Items from a dataset:
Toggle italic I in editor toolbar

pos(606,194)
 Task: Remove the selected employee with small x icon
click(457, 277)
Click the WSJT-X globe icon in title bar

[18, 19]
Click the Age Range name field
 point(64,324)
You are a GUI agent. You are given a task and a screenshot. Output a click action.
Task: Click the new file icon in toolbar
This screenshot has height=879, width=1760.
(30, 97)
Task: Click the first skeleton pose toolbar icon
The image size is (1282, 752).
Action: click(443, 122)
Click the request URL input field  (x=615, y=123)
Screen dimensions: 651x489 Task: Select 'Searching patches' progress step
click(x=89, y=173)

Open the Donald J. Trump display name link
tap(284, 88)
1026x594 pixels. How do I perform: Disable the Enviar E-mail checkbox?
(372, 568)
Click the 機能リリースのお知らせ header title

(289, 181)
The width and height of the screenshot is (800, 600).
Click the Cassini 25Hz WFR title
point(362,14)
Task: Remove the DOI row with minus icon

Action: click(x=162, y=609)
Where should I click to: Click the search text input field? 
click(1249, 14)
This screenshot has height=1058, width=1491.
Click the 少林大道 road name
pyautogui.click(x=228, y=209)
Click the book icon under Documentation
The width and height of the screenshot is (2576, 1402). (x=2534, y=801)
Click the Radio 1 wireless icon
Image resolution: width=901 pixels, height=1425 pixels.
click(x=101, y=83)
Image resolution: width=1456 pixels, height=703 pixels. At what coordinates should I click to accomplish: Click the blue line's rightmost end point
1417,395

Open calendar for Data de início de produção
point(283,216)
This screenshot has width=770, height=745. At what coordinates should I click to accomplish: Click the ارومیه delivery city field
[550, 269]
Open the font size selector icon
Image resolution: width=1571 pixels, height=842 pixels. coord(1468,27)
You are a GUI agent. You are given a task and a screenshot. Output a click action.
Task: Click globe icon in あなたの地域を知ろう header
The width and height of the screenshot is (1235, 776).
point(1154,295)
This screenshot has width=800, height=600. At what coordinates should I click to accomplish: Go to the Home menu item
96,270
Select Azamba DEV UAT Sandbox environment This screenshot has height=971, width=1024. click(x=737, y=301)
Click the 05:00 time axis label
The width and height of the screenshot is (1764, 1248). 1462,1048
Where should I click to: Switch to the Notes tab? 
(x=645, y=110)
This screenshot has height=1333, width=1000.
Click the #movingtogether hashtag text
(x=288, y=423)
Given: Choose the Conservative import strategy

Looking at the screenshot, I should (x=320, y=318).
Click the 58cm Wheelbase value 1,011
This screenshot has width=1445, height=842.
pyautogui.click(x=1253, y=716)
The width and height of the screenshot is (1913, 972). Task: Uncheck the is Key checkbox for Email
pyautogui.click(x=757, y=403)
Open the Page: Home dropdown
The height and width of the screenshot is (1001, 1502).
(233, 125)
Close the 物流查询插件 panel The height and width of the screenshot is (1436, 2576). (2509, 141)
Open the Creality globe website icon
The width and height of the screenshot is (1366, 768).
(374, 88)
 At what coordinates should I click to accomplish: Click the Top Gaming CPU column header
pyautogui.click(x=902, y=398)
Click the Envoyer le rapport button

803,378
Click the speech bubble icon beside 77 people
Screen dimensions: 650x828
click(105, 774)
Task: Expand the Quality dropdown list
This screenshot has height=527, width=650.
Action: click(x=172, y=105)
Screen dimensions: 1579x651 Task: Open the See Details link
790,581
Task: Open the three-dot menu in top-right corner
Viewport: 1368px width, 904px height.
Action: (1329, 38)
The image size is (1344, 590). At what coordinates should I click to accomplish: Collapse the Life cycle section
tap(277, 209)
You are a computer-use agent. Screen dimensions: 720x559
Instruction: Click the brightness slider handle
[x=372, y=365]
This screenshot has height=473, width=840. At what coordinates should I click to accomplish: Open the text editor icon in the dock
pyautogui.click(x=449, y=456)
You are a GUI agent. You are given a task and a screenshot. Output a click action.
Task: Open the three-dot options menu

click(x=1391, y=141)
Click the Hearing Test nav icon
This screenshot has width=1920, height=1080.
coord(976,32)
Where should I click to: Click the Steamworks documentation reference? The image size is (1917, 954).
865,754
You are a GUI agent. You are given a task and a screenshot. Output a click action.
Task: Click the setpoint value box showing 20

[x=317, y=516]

- **Work required**
Please format the data lines between the line containing "Close the 物流查询插件" and the line containing "click(105, 774)", inclusive, as a JSON list of strings with one string per line, leaving out blank lines.

- **Output below**
[
  "Close the 物流查询插件 panel The height and width of the screenshot is (1436, 2576). (2509, 141)",
  "Open the Creality globe website icon",
  "The width and height of the screenshot is (1366, 768).",
  "(374, 88)",
  " At what coordinates should I click to accomplish: Click the Top Gaming CPU column header",
  "pyautogui.click(x=902, y=398)",
  "Click the Envoyer le rapport button",
  "803,378",
  "Click the speech bubble icon beside 77 people",
  "Screen dimensions: 650x828",
  "click(105, 774)"
]